Make sure to visit :iconstillifewithshadow:'s most excellent gallery and leave some comments and faves!

How did you get started and how long have you been doing your most unusual craft/art form?

I developed the technique myself, as far as I know I’m the only one doing it. It was about 4 years ago while I was at the University of Chicago, and as a guitarist I found myself with a lot of broken strings. I used to unwind the wire from the lower strings, it makes a kind of whooshing sound and the core wire whirs around. But what I ended up with was a half wound string with a long thin unwound wire attached to it. I figured I could use this debris to make something so I looped the still wound section, and drew a spider web across it with the thin wire. I later added an insect and turned the whole thing into a necklace pendent. The final element came when I put glue between the wire frame wings of the insect, mimicking the cellophane like transparency insect wings have. My sister suggested that I should try nail polish, so I painted in the wings and loved the pearly abalone like effect nail polish can have. That’s basically how it all started. I only made jewelry at first.

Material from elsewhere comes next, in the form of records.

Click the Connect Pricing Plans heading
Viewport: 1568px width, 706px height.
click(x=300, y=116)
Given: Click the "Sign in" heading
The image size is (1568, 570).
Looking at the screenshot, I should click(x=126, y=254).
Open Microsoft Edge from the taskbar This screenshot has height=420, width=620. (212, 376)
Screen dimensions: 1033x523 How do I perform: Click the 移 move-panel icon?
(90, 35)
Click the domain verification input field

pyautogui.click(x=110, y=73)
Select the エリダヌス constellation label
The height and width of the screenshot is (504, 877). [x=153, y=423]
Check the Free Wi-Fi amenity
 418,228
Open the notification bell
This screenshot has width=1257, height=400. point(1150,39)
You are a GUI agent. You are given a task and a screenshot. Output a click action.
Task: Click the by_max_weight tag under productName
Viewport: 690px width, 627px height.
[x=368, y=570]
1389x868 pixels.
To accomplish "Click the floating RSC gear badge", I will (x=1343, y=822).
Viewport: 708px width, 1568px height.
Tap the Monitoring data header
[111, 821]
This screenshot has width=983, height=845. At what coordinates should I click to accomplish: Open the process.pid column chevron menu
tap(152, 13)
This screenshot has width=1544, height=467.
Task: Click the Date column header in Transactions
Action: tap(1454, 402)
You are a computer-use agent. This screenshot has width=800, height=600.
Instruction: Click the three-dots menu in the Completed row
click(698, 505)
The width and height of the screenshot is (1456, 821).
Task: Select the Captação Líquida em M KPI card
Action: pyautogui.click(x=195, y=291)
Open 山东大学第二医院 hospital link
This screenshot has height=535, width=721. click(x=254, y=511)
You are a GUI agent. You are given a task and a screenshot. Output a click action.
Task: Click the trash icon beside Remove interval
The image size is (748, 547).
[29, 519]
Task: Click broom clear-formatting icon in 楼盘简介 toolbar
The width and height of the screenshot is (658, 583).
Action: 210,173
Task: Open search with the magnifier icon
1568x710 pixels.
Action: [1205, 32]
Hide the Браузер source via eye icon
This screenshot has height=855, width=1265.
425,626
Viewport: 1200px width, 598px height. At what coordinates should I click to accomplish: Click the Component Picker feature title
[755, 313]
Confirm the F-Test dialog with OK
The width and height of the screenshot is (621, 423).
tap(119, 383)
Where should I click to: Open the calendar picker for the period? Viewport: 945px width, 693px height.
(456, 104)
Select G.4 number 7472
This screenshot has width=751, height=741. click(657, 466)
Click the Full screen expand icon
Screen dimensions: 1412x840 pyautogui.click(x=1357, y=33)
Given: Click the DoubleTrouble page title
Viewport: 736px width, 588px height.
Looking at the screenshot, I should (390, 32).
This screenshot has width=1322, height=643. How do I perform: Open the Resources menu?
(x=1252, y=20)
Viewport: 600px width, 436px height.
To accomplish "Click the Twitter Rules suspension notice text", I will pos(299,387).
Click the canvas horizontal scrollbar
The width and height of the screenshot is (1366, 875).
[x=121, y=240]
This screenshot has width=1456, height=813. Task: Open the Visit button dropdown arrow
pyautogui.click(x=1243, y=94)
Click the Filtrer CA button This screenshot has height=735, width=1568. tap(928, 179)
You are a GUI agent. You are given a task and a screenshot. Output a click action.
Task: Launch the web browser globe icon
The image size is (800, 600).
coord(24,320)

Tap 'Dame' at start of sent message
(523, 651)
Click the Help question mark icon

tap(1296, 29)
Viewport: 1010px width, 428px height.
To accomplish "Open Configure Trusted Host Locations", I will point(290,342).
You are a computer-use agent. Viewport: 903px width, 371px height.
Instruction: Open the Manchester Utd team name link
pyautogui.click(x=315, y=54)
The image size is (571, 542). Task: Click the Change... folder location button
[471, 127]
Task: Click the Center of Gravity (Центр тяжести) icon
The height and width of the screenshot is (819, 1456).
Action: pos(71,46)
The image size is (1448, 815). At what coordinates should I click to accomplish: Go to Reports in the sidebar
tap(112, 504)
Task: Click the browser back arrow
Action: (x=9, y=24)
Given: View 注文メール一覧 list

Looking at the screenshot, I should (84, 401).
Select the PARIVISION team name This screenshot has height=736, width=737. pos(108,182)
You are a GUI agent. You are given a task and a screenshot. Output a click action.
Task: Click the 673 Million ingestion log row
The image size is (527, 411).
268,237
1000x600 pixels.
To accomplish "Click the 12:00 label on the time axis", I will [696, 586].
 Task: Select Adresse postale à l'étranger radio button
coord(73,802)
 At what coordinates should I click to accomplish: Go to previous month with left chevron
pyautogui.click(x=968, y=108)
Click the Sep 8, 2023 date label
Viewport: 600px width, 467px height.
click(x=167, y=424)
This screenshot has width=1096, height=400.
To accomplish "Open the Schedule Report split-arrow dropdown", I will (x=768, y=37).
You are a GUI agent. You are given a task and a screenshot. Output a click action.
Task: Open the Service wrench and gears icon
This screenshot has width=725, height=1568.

What tools and materials do you use?

I basically use guitar strings of different gauges, a bucketload nail polish bottles, and a pair of normal pliers. I’ll make the pieces first and some end up being bonded to a ceramic tile. With these somewhat unconventional materials, the techniques I use must conform completely to their limitations. For example, nail polish will hang in the space between a wire frame, like liquid soap in a bubble wand, but the size of the frame can only be so large, and the manner of brushing it on so it will stay is very specific. Also different types of clear topcoat can stretch over larger size frames, and leaving the top off for 10 minutes can make all the difference. I use my thumbnail a lot.

Since I had to invent the techniques I use, I am also, for better or worse, the only engine of their evolution. I am constantly developing the work, and realizing new tactics, which further expand its potential for rendering objects and expressing more complex ideas. At first I felt very limited in what I could create, and I’d struggle with having to imagine a sculpture within the limitations of the technique. Some innovations changed everything, like using thinner wire to section off the bigger frames, thus expanding the size of the space the nail polish could stay in (see the fender on the motorcycle). Now I feel as though I can create almost anything, and this opens up my ability to imagine further.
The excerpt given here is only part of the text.